__Study text__
Qwen3.6-Max-Preview: Smarter, Sharper, Still Evolving (2 minute read)
Alibaba's Qwen team released a preview of their next flagship language model with significant improvements in agentic coding tasks, world knowledge, and instruction following.
What: Qwen3.6-Max-Preview is a preview release of Alibaba's next proprietary language model, available through Alibaba Cloud Model Studio, showing benchmark improvements of up to 9.9 points in agentic coding tasks and notable gains in world knowledge and instruction following compared to Qwen3.6-Plus.
Why it matters: The model's emphasis on agentic capabilities and the preserve_thinking feature reflects the industry shift toward models that can handle complex multi-step workflows and maintain reasoning context across interactions, rather than just single-turn conversations.
Takeaway: Developers can test the model immediately via Qwen Studio or integrate it using Alibaba Cloud Model Studio's OpenAI-compatible API with the qwen3.6-max-preview endpoint.
Deep dive
- Achieves top scores on six major coding benchmarks including SWE-bench Pro, Terminal-Bench 2.0, SkillsBench, QwenClawBench, QwenWebBench, and SciCode
- Shows double-digit improvements in agentic coding benchmarks: SkillsBench +9.9, SciCode +6.3, NL2Repo +5.0, and Terminal-Bench 2.0 +3.8 compared to predecessor
- World knowledge improved significantly with SuperGPQA +2.3 and QwenChineseBench +5.3 gains
- Instruction following enhanced with ToolcallFormatIFBench +2.8 improvement
- Supports preserve_thinking feature that maintains reasoning content across conversation turns, specifically designed for agentic workflows
- Available through OpenAI-compatible API endpoints with regional options in Beijing, Singapore, and US Virginia
- Also offers Anthropic-compatible API interface for developers already using Claude's patterns
- Still under active development with further improvements expected in subsequent versions
- Provides enable_thinking parameter to expose the model's internal reasoning process during streaming responses
Decoder
- Agentic coding: AI models performing multi-step programming tasks like repository navigation, environment interaction, and tool use rather than just generating code snippets
- SWE-bench Pro: Benchmark evaluating AI models on real-world software engineering tasks from GitHub issues
- preserve_thinking: Feature that retains the model's reasoning process across multiple conversation turns to maintain context for complex tasks
- Terminal-Bench: Benchmark measuring a model's ability to interact with command-line interfaces and execute system commands
Original article
Qwen3.6-Max-Preview brings stronger world knowledge and instruction following along with significant agentic coding improvements across a wide range of benchmarks. The model is still under active development as researchers continue to iterate on it. Users can chat with the model interactively in Qwen Studio or call via API on Alibaba Cloud Model Studio API (coming soon).

__Records shown__
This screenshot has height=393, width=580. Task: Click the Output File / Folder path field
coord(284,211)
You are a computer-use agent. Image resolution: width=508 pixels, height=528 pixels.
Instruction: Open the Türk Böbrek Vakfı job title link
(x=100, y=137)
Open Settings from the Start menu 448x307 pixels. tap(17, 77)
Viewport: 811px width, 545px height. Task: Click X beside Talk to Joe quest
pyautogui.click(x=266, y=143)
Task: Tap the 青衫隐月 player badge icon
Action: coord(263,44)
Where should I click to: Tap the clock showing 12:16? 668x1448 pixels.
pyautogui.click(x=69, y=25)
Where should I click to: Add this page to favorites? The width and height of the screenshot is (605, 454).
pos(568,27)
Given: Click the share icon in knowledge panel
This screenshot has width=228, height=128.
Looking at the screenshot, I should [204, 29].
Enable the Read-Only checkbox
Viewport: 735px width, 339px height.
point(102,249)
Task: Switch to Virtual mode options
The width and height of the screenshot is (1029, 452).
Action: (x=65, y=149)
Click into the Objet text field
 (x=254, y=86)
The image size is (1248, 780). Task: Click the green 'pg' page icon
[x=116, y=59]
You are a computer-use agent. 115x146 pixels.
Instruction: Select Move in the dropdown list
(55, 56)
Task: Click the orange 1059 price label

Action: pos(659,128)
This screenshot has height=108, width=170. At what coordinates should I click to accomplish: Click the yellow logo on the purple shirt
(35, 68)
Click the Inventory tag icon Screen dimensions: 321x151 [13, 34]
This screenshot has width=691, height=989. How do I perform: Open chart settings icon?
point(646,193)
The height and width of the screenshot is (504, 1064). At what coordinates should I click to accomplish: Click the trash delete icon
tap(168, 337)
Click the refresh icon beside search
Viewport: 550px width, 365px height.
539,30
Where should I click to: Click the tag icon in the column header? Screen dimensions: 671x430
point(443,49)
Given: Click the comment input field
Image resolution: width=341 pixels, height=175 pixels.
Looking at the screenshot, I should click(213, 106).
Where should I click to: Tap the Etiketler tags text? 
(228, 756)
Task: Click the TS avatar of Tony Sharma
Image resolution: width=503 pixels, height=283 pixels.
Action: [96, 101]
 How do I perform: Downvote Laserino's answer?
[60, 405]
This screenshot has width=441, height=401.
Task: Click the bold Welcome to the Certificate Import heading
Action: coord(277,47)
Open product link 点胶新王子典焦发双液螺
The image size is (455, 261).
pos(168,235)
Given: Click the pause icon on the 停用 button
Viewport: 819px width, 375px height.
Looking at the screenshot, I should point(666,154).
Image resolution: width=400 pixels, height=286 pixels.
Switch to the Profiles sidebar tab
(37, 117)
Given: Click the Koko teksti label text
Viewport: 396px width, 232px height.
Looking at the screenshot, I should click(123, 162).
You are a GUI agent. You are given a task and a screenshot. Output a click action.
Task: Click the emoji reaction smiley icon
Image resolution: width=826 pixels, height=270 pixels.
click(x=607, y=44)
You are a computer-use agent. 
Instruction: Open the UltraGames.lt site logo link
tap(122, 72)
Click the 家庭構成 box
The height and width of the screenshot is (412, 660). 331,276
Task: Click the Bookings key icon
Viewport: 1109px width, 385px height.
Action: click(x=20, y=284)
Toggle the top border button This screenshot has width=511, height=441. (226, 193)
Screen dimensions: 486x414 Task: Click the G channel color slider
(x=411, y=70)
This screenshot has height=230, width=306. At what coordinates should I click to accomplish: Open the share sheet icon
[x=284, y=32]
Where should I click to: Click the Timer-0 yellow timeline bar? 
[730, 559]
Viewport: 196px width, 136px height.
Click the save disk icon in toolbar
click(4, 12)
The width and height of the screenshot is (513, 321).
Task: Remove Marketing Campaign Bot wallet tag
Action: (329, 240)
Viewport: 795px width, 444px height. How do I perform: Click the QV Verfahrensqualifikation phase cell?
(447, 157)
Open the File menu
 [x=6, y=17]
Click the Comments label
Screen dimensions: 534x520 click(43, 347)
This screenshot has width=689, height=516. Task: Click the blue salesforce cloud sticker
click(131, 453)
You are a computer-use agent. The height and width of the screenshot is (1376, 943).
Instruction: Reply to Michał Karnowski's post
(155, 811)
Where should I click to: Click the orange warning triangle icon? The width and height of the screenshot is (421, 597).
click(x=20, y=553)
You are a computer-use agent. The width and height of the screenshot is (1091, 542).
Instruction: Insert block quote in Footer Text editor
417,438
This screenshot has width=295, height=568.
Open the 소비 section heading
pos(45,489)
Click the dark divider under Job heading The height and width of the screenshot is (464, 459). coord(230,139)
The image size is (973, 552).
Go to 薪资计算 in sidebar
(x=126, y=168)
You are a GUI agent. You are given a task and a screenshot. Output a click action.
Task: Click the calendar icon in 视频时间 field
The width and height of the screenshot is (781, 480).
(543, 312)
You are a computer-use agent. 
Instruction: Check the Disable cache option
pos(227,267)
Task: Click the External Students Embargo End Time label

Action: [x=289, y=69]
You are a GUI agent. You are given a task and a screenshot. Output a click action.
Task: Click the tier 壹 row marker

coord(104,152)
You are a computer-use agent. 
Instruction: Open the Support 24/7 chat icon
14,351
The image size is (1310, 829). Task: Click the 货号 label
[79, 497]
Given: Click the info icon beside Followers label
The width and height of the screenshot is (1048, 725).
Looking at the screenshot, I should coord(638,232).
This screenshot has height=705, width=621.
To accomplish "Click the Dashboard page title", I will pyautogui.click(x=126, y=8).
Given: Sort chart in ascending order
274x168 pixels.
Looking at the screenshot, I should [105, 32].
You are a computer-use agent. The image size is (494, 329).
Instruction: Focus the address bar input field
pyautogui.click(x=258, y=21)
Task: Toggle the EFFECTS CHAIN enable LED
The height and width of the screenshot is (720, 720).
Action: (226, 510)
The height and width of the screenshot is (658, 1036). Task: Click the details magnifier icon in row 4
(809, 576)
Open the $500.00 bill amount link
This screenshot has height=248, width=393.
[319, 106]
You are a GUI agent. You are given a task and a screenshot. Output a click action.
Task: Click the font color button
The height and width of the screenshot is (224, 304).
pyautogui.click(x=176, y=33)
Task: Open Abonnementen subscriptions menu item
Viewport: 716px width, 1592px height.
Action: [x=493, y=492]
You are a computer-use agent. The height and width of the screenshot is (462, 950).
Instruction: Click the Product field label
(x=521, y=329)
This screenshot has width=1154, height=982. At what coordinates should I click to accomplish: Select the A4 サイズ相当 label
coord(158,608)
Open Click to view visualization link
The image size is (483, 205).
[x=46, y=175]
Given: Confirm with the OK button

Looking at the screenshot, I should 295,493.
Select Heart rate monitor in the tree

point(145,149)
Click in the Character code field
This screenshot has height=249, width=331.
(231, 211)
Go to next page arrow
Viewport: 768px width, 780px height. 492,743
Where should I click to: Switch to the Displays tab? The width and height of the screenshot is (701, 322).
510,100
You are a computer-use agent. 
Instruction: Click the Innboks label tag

__Problems and tasks__
1. Answer these questions using the Qwen3.6-Max-Preview summary:
(a) Which model is Qwen3.6-Max-Preview compared against for its benchmark gains?
(b) In which three regions are the OpenAI-compatible API endpoints offered?
(c) What does the preserve_thinking feature retain across conversation turns?
2. Reproduce the part of the Qwen3.6-Max-Preview summary starting with "What: Qwen3.6-Max-Preview is" and going on through "compared to Qwen3.6-Plus.".

__Answers to the problems__
1.
(a) Qwen3.6-Plus.
(b) Beijing, Singapore, and US Virginia.
(c) The model's reasoning content (its reasoning process).

2.
What: Qwen3.6-Max-Preview is a preview release of Alibaba's next proprietary language model, available through Alibaba Cloud Model Studio, showing benchmark improvements of up to 9.9 points in agentic coding tasks and notable gains in world knowledge and instruction following compared to Qwen3.6-Plus.